She agreed to spend six months prior to shooting in London, preparing for the role.

“I listened to The Archers, I watched EastEnders and Ali G on TV. I watched the news. I read magazines to see who were the current-day icons in English culture, to get an idea about who she might aspire to emulate,” she says. “After a while, I was humming along to Spice Girls songs.”

She also worked as an intern in a publishing house for three weeks.

Zellweger’s weight gain for the role (about 12kg) has been catalogued at length, and she can’t quite suppress her frustration when I raise the subject.

“I don’t think about it like weight gain,” she says. “She just needed to look like her lifestyle, and this is a girl who loves her ice cream. She drinks a lot of chardonnay, smokes a lot and goes to the bar not the gym. It’s like cutting her hair or wearing those black boots or the black bra with the see-through top – it’s about creating this character.”

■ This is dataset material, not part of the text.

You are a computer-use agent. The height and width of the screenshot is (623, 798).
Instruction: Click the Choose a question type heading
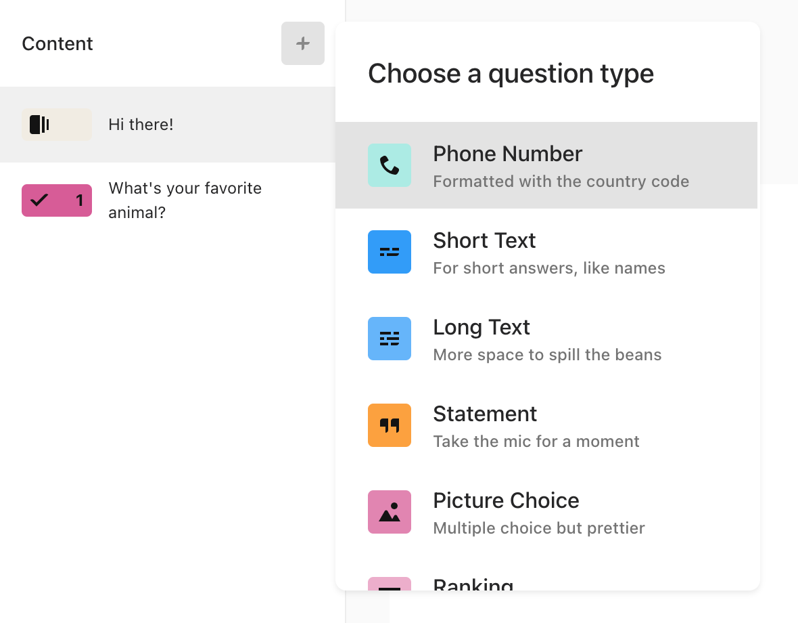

There are scores of actors who might have worked as Mark, but Fielding was so taken with Firth’s portrayal of Mr Darcy (specifically the wet-shirt scene) in the BBC series Pride and Prejudice, broadcast in 1995, that she fashioned her brooding character after him.

Hugh Grant and Firth’s characters fight in a fountain in London’s Kensington Gardens, in Bridget Jones: The Edge of Reason (2004).

“I thought it would be amusing,” says Firth, of playing Darcy the second. “I’d never done anything that had been referenced in popular culture. So when the columns were talking about Mr Darcy on television and I was being men­tioned by name, I thought it would be fun to get in on. I also had a feeling the film was going to do rather well.”

His favourite memory, he says, is of fighting with Grant in the Italian Garden fountain in Kensington Gardens for The Edge of Reason.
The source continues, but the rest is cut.